Впрочем, «пристрастность» оставим тосканцам. Обращаясь к римлянам, защищающим свой город и прах своих отцов, я буду говорить об «убеждениях». Убеждениях в чем? В том, что филология не бывает отвратительной, разве что для людей с врожденными отклонениями или изуродованных в детстве. Я не считаю, что ею надо пичкать: в тех случаях, когда возникает такая необходимость, несчастные не должны ни учиться английской словесности, ни преподавать ее. Филология — основа гуманитарного образования; «мизология» [4] — дисквалифицирующий порок или болезнь.

Мне представляется, что этого порока и этой болезни лишены те, кого начитанность, мудрость и критический склад ума разными путями вознесли на высшие ступени, — в оксфордской школе таких достижений не так уж мало. Но раздаются и другие голоса, принадлежащие скорее недостойным потомкам, чем прародителям. Признаюсь, что временами в течение прошедших тридцати с чем–то лет они меня удручали, особенно голоса тех, кто, в определенной степени страдая мизологией, порицал то, что принято называть языком. Конечно, не потому, что у этих несчастных не хватало воображения для того, чтобы этим языком наслаждаться или знаний, чтобы о нем судить. Глупость достойна жалости. Во всяком случае, я на это надеюсь, будучи во многих отношениях человеком глупым. Но в глупости и косности надлежит смиренно признаваться, и я всегда огорчался тому, что некоторые профессионалы полагают собственную косность и невежество нормой, мерилом качества, и злился на то, что они стремятся навязать собственную ограниченность молодым умам, отвадить людей с филологическими наклонностями от их пристрастий и внушить тем, кому филология не интересна, что их изъян — печать принадлежности к некоему высшему классу.

Повторяю, я — дилетант. Это значит, что я пренебрегал отдельными разделами своей обширной области, отдавая предпочтение тем, которые нравятся лично мне.

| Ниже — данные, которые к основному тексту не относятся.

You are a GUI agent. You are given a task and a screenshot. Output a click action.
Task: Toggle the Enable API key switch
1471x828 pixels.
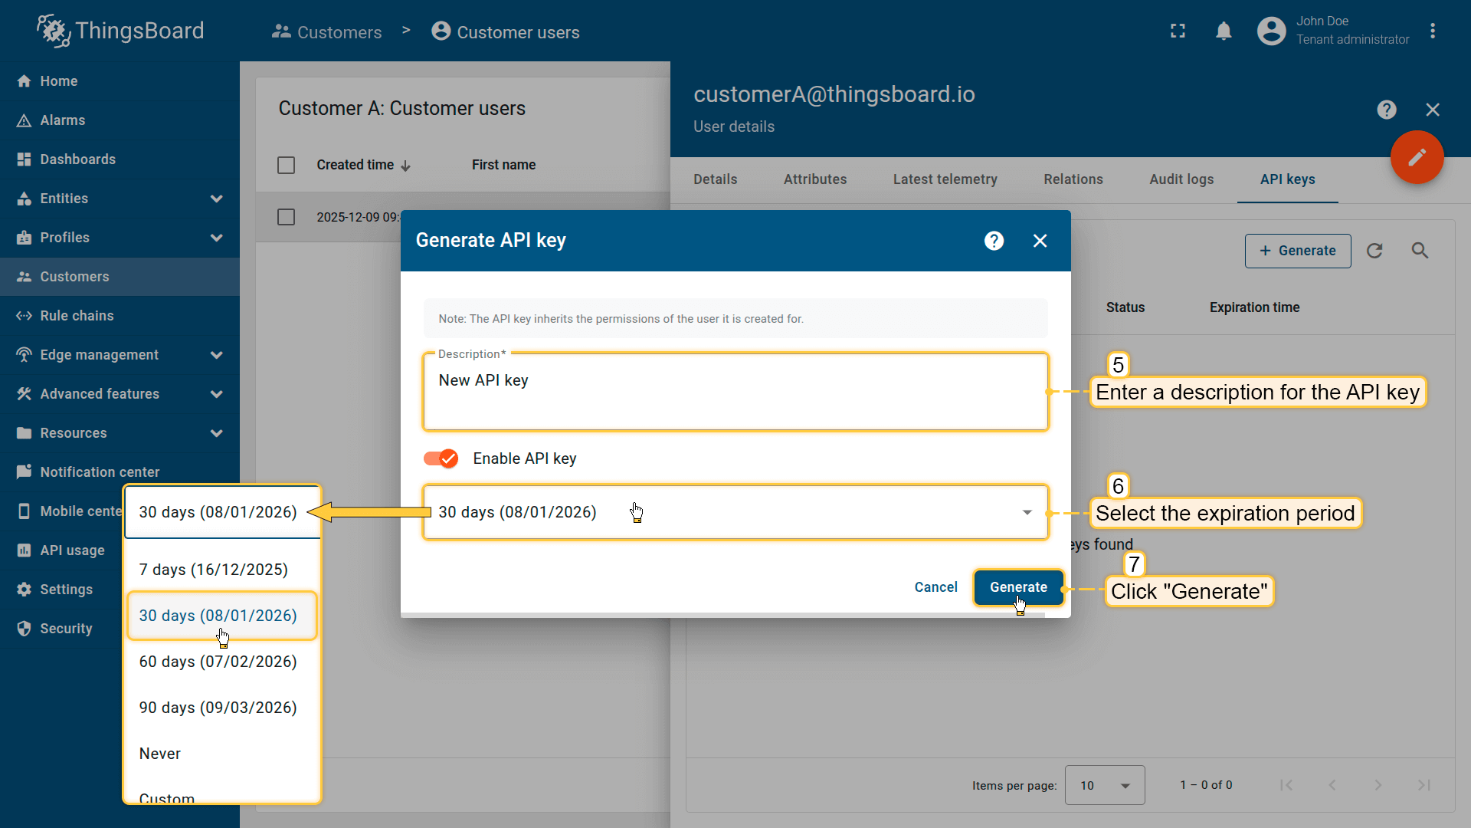pyautogui.click(x=441, y=458)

Но это значит также, что я попытался пробудить интерес, поделиться радостью, которую они мне дарят, не намекая при этом на то, что при изучении английской словесности больше не от чего получить ни настоящей пользы, ни настоящего удовольствия.

Мне приходилось слышать пренебрежительные отзывы о лингвистических исследованиях как о простом подсчете букв. Пусть знатоки фонологии и орфографии «корпят средь книг» [5]! Воистину так! Добавим к ним также специалистов по библиографии и книгопечатанию, еще более удаленных от живой человеческой речи, с которой начинается вся литература. В размышлениях над работой колбасной фабрики по производству литературоведов–бакалавров, я порой осмеливался полагать, что некоторые botuli и farcimina [6] выходят не слишком вкусными или питательными, даже если они якобы принадлежат к сфере «литературы». Обращусь к более подобающему сравнению: на пути к двуглавой вершине Парнаса иногда встречаются долины весьма сумрачные. Если уж степень порой присуждается просто за блуждание по ним, безо всяких потуг на скалолазание, то остается только надеяться, что хотя бы один из пиков на миг блеснул на горизонте.

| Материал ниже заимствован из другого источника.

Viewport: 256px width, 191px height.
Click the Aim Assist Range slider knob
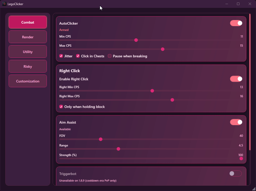(x=118, y=149)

Я не хотел бы подробно останавливаться на «исследованиях» и «исследовательских степенях» в противовес обычным учебным программам — так называемой «аспирантуре», которая в последние годы расцвела пышным цветом на нашем, как теперь говорят, «гидропонном» отделении. Боюсь, что мне этот термин встречался только в научной фантастике, где подобным образом называлось выращивание растений без почвы на закрытых космических кораблях вдали от нашего мира.

Но все области науки и исследования, все великие Школы требуют человеческих жертв. Ведь их главная цель — не культура, и их научное применение не ограничено нуждами образования. Нет, они вырастают из жажды знаний, а жизнь их поддерживается теми, кто следует своей склонности или любопытству ради них самих, и даже не ради самосовершенствования. Если эти любовь и интерес иссякают, традиции грозит склероз.

Потому не следует сожалеть о месяцах или годах жизни, потраченных на удовлетворение мелкого любопытства, скажем, на изучение какогонибудь заурядного средневекового текста и его невнятного диалекта или какого–нибудь жалкого «современного» рифмоплетишки и его жизни (мрачной, убогой и милосердно короткой). Сожалеть не стоит, ЕСЛИ жертва принесена добровольно, ЕСЛИ она вдохновлялась искренним и непосредственным личным интересом.